--- begin PAGE EXCERPT ---

2004-07-28 Thread Chris Doss
I wrote:

--- Chris Doss [EMAIL PROTECTED] wrote:
 Yes. Ukraine is part of the Union of Four (Russia,
 Uraine, Kazakhstan, Belarus). The post-Soviet space
 is
 consolidating itself politically and economically.
 Armenia, Uzbekistan, Kyrgystan and Tajikistan are
 also
 tilting toward Moscow. Even Georgia, in its own
 strange way.


This is a few years old, but I think this article from
a Kyrgyz newspaper sheds some light on this process.

Kyrgyz paper outlines Russia's interests in
Uzbekistan, Central Asia


Vladimir Putin's visit to Uzbekistan, his first
foreign visit as president
of Russia, is recognition by Russia that Uzbekistan is
its strategic
partner in Central Asia, `Slovo Kyrgyzstana' newspaper
wrote on 19th May.
The newspaper said that Uzbekistan was the only
Central Asian state which
is really able to counter the possible advancement of
the Taleban army to
north. It also said that Uzbekistan could fit most
organically into the
military and political axis between Belgrade, Minsk,
Moscow, Delhi and
Beijing which had arisen following NATO's actions in
the Balkans. The
following is the text of the newspaper article:


[newspaper headline] A battle for Asia. Some
thoughts about Russian
President Vladimir Vladimirovich Putin's visit to
Uzbekistan


Today [19th May], Putin is in Tashkent. This is his
first visit abroad as
the head of the Russian state. It is symbolic that
just a few days after
the inauguration and his advent to the post
officially, the second Russian
president headed for the republics of Central Asia
(more likely, Putin will
visit Dushanbe after Tashkent).

--- end PAGE EXCERPT ---
--- begin INFORMATION SHOWN ---

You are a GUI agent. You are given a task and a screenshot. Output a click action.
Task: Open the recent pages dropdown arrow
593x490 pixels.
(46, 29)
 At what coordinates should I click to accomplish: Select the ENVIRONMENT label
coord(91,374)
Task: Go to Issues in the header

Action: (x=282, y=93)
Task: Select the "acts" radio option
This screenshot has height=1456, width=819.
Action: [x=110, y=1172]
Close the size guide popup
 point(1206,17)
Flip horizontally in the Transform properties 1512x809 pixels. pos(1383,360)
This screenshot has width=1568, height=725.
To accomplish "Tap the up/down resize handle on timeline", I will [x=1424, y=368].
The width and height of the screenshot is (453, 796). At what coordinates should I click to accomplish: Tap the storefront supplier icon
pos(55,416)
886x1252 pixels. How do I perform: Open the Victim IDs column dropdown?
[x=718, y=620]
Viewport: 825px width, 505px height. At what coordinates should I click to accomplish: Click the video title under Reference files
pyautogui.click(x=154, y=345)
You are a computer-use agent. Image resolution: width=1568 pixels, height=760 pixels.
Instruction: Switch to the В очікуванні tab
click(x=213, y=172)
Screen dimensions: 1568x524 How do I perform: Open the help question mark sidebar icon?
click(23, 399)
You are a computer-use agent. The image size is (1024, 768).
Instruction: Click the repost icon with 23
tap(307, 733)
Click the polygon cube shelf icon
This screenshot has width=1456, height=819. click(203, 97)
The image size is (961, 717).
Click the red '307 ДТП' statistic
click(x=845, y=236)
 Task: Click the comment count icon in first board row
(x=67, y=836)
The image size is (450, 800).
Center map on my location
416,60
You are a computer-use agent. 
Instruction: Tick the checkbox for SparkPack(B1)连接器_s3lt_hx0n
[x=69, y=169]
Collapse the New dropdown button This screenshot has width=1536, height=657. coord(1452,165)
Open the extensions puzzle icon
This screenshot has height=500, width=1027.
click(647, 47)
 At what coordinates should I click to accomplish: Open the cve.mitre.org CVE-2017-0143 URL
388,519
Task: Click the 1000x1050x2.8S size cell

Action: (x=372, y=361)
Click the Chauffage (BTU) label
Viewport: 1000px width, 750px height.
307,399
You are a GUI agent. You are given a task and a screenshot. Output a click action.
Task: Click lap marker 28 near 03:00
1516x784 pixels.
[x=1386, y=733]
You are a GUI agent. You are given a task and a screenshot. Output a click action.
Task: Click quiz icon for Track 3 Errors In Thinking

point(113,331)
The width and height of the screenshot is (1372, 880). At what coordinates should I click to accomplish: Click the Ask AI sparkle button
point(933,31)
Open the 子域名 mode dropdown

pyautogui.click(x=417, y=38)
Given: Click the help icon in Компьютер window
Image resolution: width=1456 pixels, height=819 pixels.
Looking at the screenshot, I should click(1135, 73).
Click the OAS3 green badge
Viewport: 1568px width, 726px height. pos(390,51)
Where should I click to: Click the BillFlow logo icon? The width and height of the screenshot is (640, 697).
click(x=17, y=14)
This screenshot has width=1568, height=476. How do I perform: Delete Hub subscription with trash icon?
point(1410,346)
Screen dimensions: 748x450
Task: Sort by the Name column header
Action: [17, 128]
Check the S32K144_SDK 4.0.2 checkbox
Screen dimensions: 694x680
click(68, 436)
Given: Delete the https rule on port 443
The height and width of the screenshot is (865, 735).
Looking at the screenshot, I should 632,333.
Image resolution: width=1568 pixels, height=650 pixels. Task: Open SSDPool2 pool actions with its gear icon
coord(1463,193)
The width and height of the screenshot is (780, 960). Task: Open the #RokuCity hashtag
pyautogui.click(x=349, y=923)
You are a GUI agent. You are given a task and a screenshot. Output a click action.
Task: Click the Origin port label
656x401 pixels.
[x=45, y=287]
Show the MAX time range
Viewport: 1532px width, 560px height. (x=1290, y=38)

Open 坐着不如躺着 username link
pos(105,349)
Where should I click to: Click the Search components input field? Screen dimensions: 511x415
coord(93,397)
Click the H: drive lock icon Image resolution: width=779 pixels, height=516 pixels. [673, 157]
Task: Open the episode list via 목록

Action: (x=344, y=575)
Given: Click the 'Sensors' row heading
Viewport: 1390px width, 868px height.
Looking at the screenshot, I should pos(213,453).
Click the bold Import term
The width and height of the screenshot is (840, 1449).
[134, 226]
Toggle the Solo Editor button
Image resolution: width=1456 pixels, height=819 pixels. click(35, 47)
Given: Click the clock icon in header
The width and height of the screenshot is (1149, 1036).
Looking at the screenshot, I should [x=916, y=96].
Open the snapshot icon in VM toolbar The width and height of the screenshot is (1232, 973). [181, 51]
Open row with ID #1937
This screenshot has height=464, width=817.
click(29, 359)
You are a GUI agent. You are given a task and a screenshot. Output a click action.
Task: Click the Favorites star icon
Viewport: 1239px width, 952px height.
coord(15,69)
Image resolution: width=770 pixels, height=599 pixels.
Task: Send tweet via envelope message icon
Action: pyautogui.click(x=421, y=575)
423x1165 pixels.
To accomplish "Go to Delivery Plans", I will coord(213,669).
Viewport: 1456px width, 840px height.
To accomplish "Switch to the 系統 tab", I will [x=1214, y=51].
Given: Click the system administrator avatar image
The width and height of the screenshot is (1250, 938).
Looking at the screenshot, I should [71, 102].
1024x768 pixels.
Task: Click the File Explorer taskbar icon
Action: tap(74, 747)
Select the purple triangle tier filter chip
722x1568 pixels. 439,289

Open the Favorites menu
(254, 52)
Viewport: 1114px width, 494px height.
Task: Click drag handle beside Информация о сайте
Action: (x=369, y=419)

--- end INFORMATION SHOWN ---

__COMPLETE THE FOLLOWING__.
1. Please rewrite the stretch of the post about Putin's visit to Uzbekistan from "Today [19th May], Putin" through "Dushanbe after Tashkent).", changing "Tashkent" to "Toshkent".
2. According to the post about Putin's visit to Uzbekistan, which newspaper wrote about the visit on 19th May?
3. Carry on with the newspaper article on Putin's visit to Uzbekistan from where it stops.
The data that comes after the post is not needed for anything here.

__REPLIES__.
1.
Today [19th May], Putin is in Toshkent. This is his
first visit abroad as
the head of the Russian state. It is symbolic that
just a few days after
the inauguration and his advent to the post
officially, the second Russian
president headed for the republics of Central Asia
(more likely, Putin will
visit Dushanbe after Toshkent).

2. Slovo Kyrgyzstana

3.
Why namely Tashkent rather than Astana and Bishkek?


It is needless to copy the Russian Foreign Ministry's
protocols. The visit
has been prepared in good time and carefully. Even as
prime minister, Putin
met the Uzbek leader, Islam Karimov, in Tashkent, and
the sides outlined
strategic ways of rapprochement back then, perhaps,
for the first time
after so many years of separation. The Russian
president's visit to the
Uzbek capital today is the logical conclusion to the
first and, a priori,
recognition of Uzbekistan by Russia as its strategic
partner in Central
Asia. It is namely Uzbekistan and not Kazakhstan,
Kyrgyzstan or Tajikistan.


Everything is clear with the latter. Tajikistan cannot
survive without
Russia. Tajikistan, which still suffers from the
consequences of the civil
war , is being torn by conflicts with the opposition
and which feels a
constant threat from its southern neighbour - warring
Afghanistan, looks at
the mouth of Moscow as at its beloved mother. Russia
is increasing its
economic and, what is the main thing, its military
presence in Tajikistan
and it is well aware that otherwise the external
threat from Afghanistan
will be more noticeable. Yet the unpredictable
Taleban, should they
suddently take it into their head, will go across the
Pamirs like a knife
through butter, and it is just the presence of Russian
servicemen in
Tajikistan that in the past few years has been the
most powerful deterrent
to the commanders and spiritual leaders of the Taleban
movement.


More or less everything is clear for Putin with
Kyrgyzstan as well. Yes,
you, too, are our strategic partner, Moscow has
agreed in response to
Bishkek's recognition of Russia as its strategic
partner, but, all this is,
very likely, as far as global politics is concerned.
Russia is courteous
and considerate to Kyrgyzstan and is helping with
everything in its power,
but there is a feeling that everything has been put
off until a later time.
The membership of the Customs Union of four [Belarus,
Russia, Kazakhstan
and Kyrgyzstan], in spite of the abundance of
multilateral and bilateral
documents which were signed within the framework of
this union, has not
opened for Kyrgyzstan the long-awaited safety valve.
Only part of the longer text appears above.